MATERIAL FOR THE TASK:
▼
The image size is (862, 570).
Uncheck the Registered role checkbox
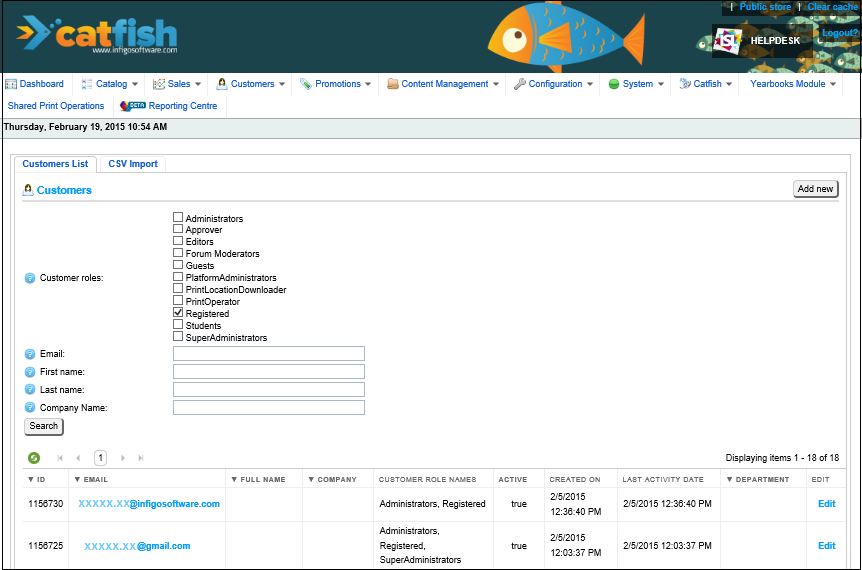[x=178, y=313]
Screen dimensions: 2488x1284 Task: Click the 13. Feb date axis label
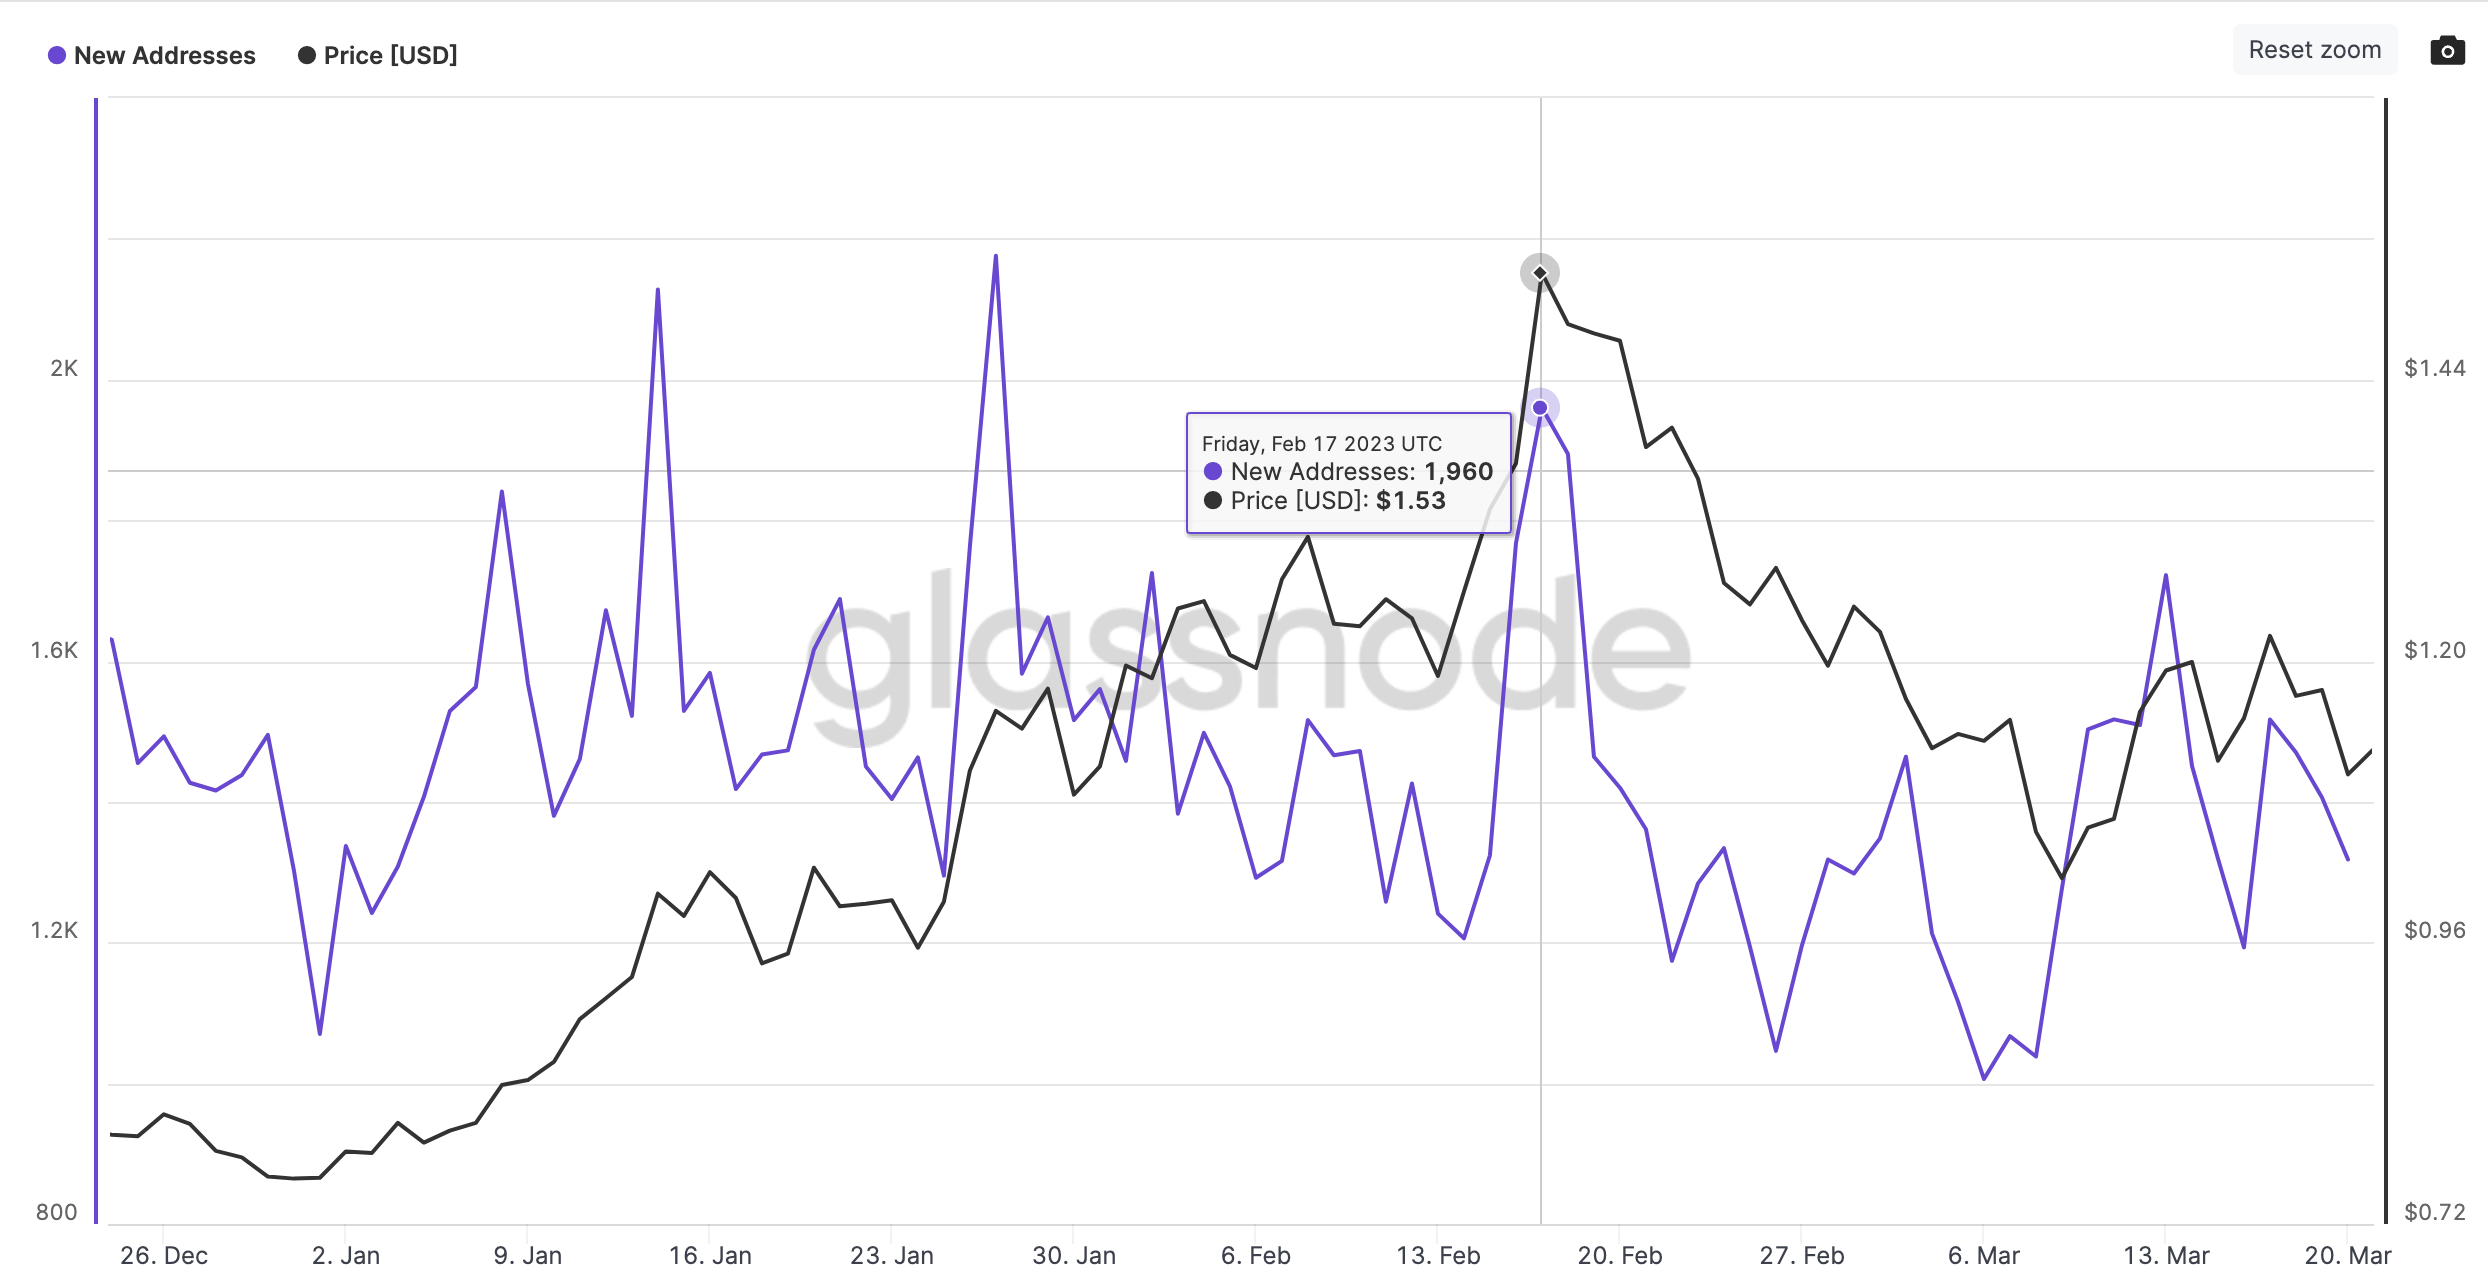[1437, 1255]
▲
EXERCISE BRIEF:
The expected output is the run of lines from the one containing "Uncheck the Registered role checkbox" to the last line of the listing above, both included, word for word and free of pictures.

EXERCISE RESULT:
Uncheck the Registered role checkbox
[x=178, y=313]
Screen dimensions: 2488x1284 Task: Click the 13. Feb date axis label
[1437, 1255]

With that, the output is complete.